**YOUR OBJECTIVE**:
Repeat the lines verbatim, starting at the line that contains "Given: View the N95 masks photo full size" and continuing through the last of the entries. Leave the pictures out of your answer.

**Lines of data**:
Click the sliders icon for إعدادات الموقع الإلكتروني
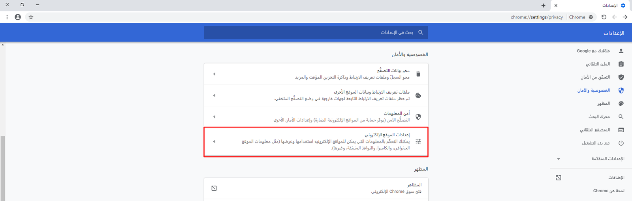This screenshot has width=632, height=201. coord(418,141)
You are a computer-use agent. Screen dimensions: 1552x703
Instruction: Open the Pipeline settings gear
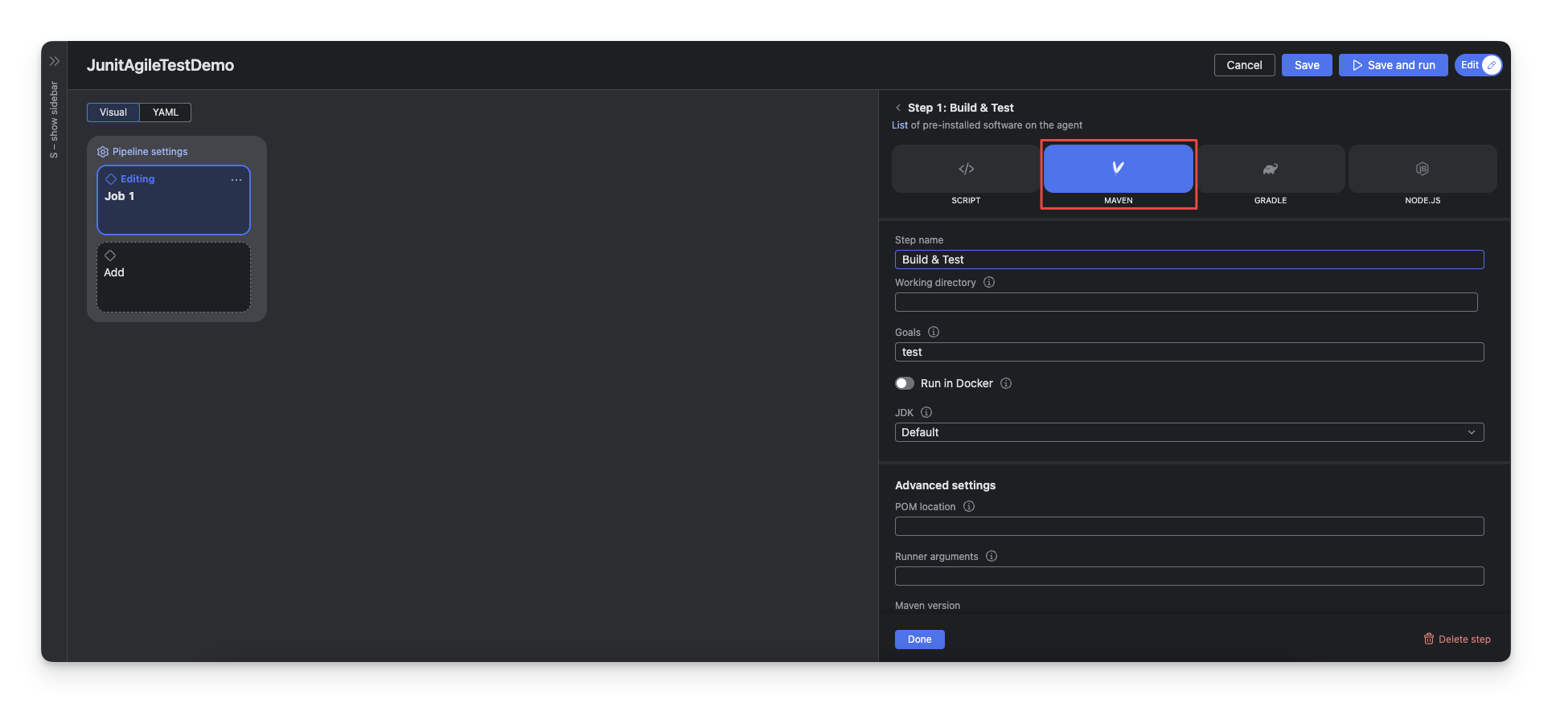point(103,152)
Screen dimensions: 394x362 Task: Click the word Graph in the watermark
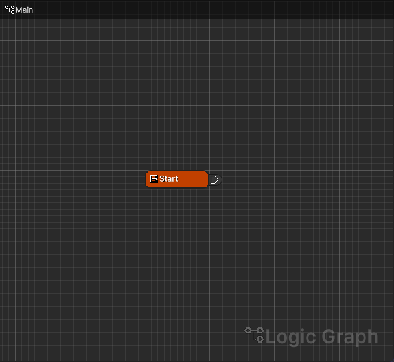350,337
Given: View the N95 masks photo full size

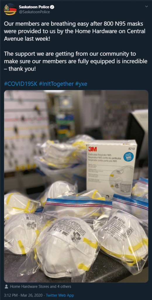Looking at the screenshot, I should tap(76, 186).
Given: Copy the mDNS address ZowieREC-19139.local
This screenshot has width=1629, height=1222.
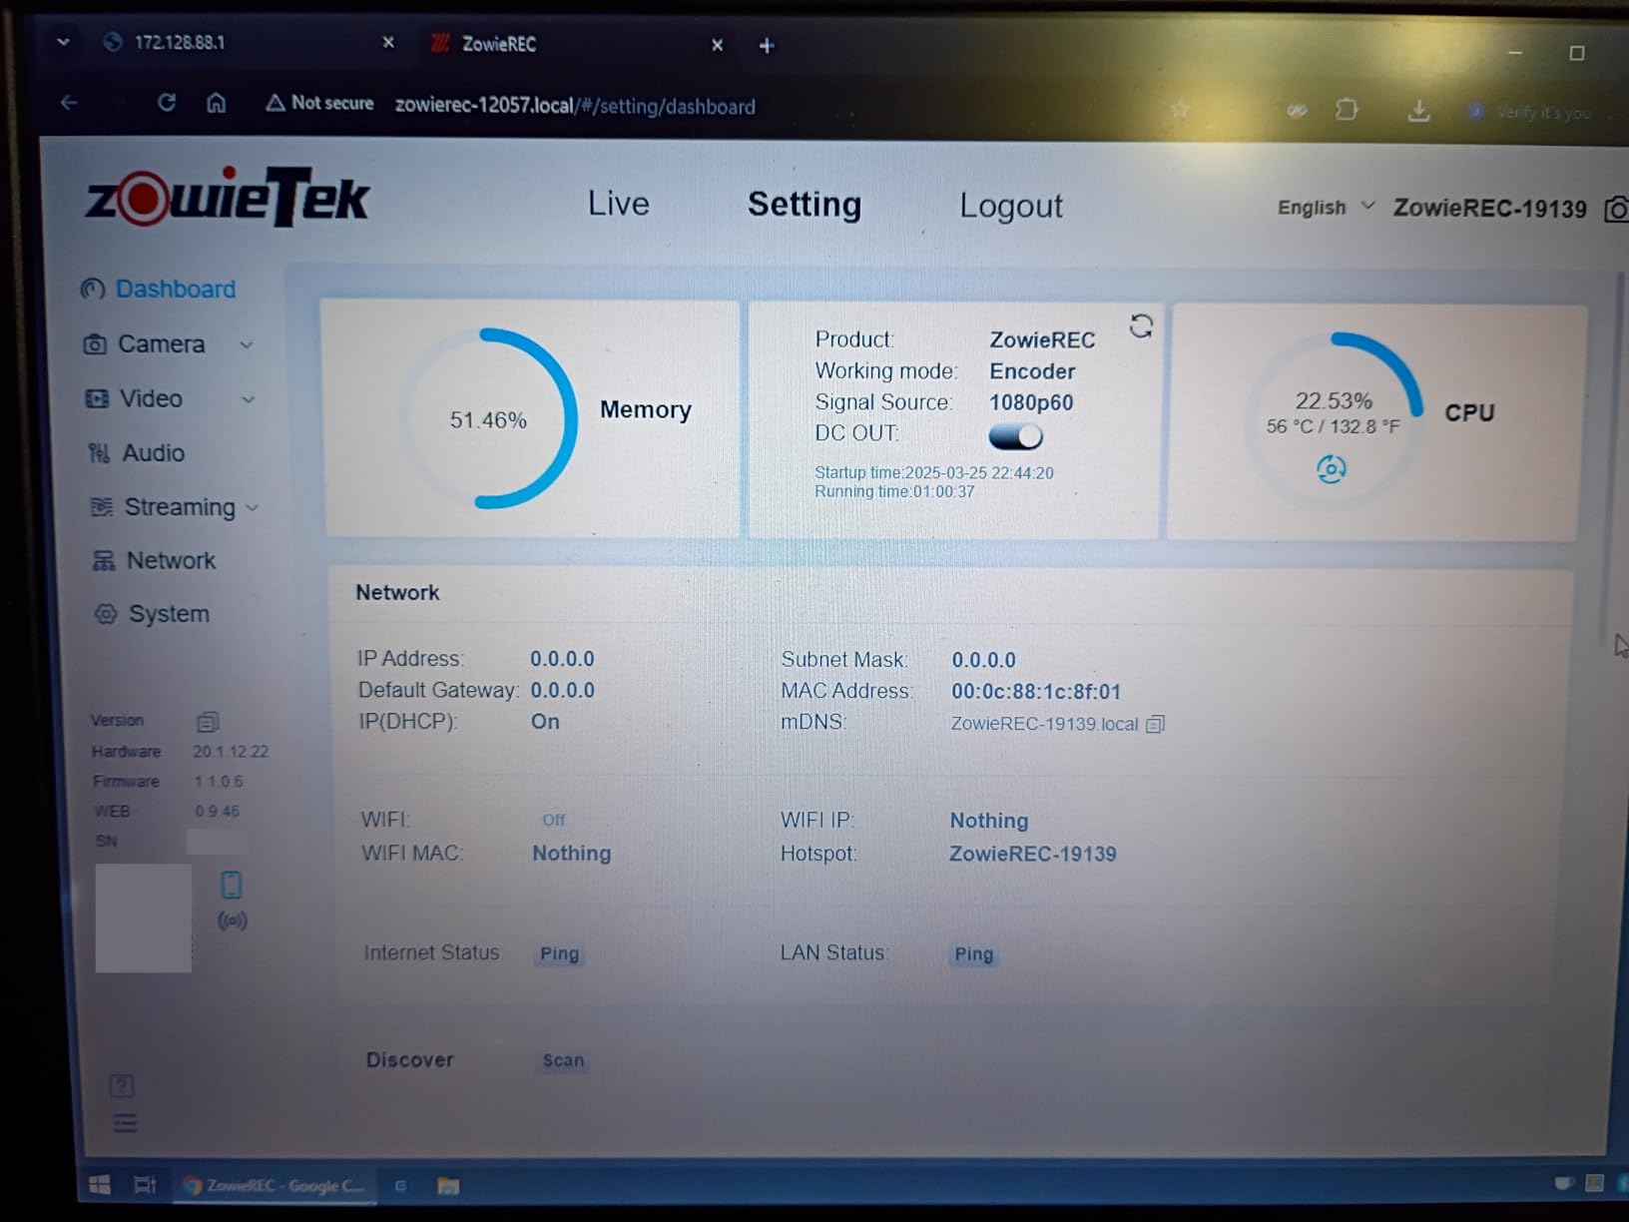Looking at the screenshot, I should [1155, 724].
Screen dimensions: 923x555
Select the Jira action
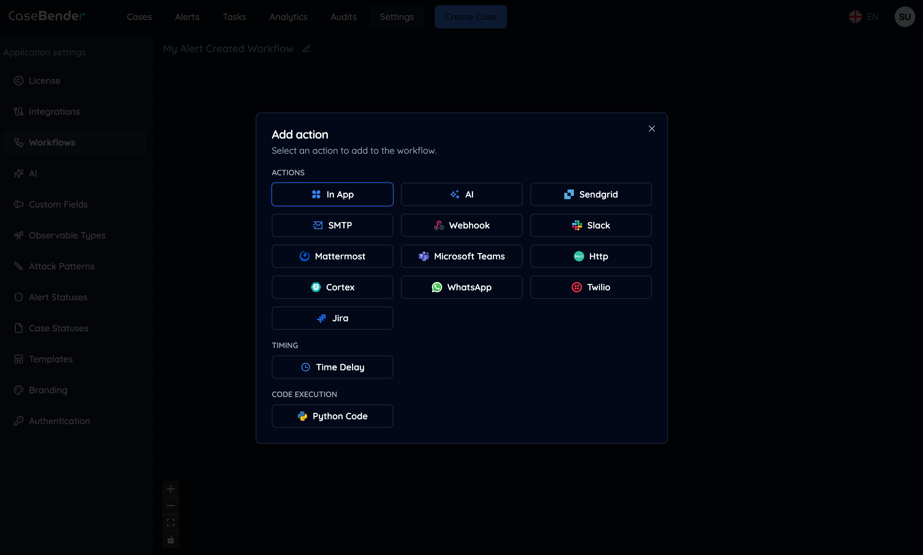point(332,318)
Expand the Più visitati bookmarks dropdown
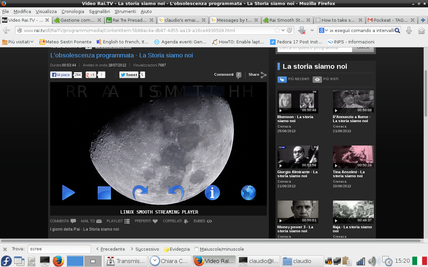This screenshot has width=428, height=267. (18, 42)
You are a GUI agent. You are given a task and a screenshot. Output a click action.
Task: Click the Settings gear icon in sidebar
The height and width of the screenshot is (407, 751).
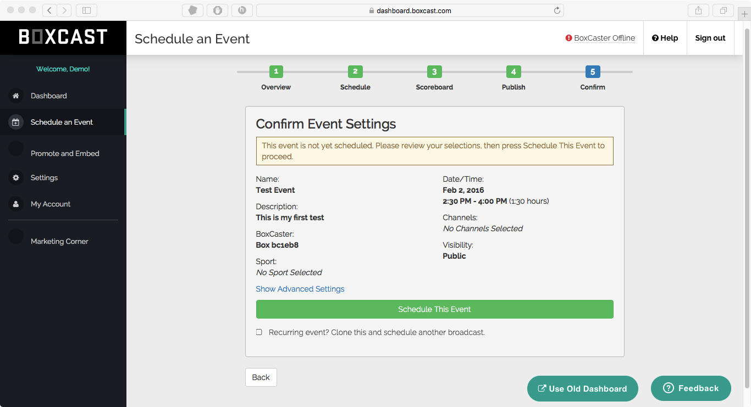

**SOLVED PROBLEM**:
Given: View the N95 masks photo full size

Looking at the screenshot, I should tap(76, 186).
Given: Copy the mDNS address ZowieREC-19139.local
This screenshot has width=1629, height=1222.
Looking at the screenshot, I should [1155, 724].
Screen dimensions: 923x555
Select the Jira action
point(332,318)
Expand the Più visitati bookmarks dropdown
This screenshot has width=428, height=267. (18, 42)
You are a GUI agent. You are given a task and a screenshot. Output a click action.
Task: Click the Settings gear icon in sidebar
The height and width of the screenshot is (407, 751).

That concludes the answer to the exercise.